Big Changes and Greater Happiness: How To Live a Wholehearted Life

“Everyone chases after happiness, not noticing that happiness is right at their heels.”

~Bertolt Brecht

What is it you want out of life? Are you chasing around for happiness each day, searching everywhere but inside yourself? Are you pausing to breathe, to take in the ordinary in the extraordinary that is right in front of you? Are you creating YOUR story, or living out someone else’s version of your life? Are you living a wholehearted life, or feeling like there must be more but you’re just not sure how to make the change? Are you happy?

If you find yourself asking these questions on a regular basis, I have one suggestion: get a copy of Susyn Reeve’s brand new book, The Wholehearted Life: Big Changes and Greater Happiness Week By Week.
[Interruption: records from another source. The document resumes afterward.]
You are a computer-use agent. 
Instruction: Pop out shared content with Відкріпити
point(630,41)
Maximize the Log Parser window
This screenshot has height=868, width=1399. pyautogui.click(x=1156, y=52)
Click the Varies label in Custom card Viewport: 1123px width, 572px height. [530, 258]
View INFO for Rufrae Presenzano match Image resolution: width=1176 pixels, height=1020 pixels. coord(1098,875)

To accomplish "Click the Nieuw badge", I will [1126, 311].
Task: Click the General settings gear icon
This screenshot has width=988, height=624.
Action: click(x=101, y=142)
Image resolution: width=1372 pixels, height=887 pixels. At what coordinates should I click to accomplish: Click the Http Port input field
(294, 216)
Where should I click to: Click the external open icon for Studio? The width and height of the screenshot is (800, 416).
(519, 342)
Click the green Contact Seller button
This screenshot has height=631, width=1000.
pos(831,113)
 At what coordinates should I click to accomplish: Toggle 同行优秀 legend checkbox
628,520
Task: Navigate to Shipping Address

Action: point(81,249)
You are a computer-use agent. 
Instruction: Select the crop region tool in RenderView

Don’t wait another moment – order it right now, right here. You won’t be sorry.

As I’m moving into the second half-century of life, I’m noticing more and more frequently the questions that pop up in my mind – and how they are different than the ones I asked myself in my twenties, my thirties, or even last year. Less and less I find myself worrying about the external forces that impact my world, and more and more I’m concerned about how I  impact my own world. Questions about how what I do changes myself, my children and my students visit me much more frequently than questions about why someone or something might have exerted some action or influence. I realize how little control I have over anything or anyone besides myself, and how useless it is to get caught up in the cycle of wishing or hoping or willing change. The only way towards change, I’ve found, is to start within.

That’s where the appeal of The Wholehearted Life: Big Changes and Greater Happiness Week By Week comes in. Created over years as a self-esteem expert, master coach, corporate consultant, interfaith minister and award-winning author, Susyn Reeve has lovingly and carefully crafted a handbook-of-sorts to guide us through a weekly quest for mindfulness. This isn’t necessarily the type of book that needs to be started January 1 and then maintained on a rigorous daily schedule. Instead, The Wholehearted Life: Big Changes and Greater Happiness Week By Week allows the reader to move around at ones own pace.  If you like reading from start to finish, perfect. Prefer to take it weekly? No problem. Are you like me, and enjoy a daily dose of mindfulness each morning? Easy. And if life gets in the way, no worries. This book allows for multiple access points.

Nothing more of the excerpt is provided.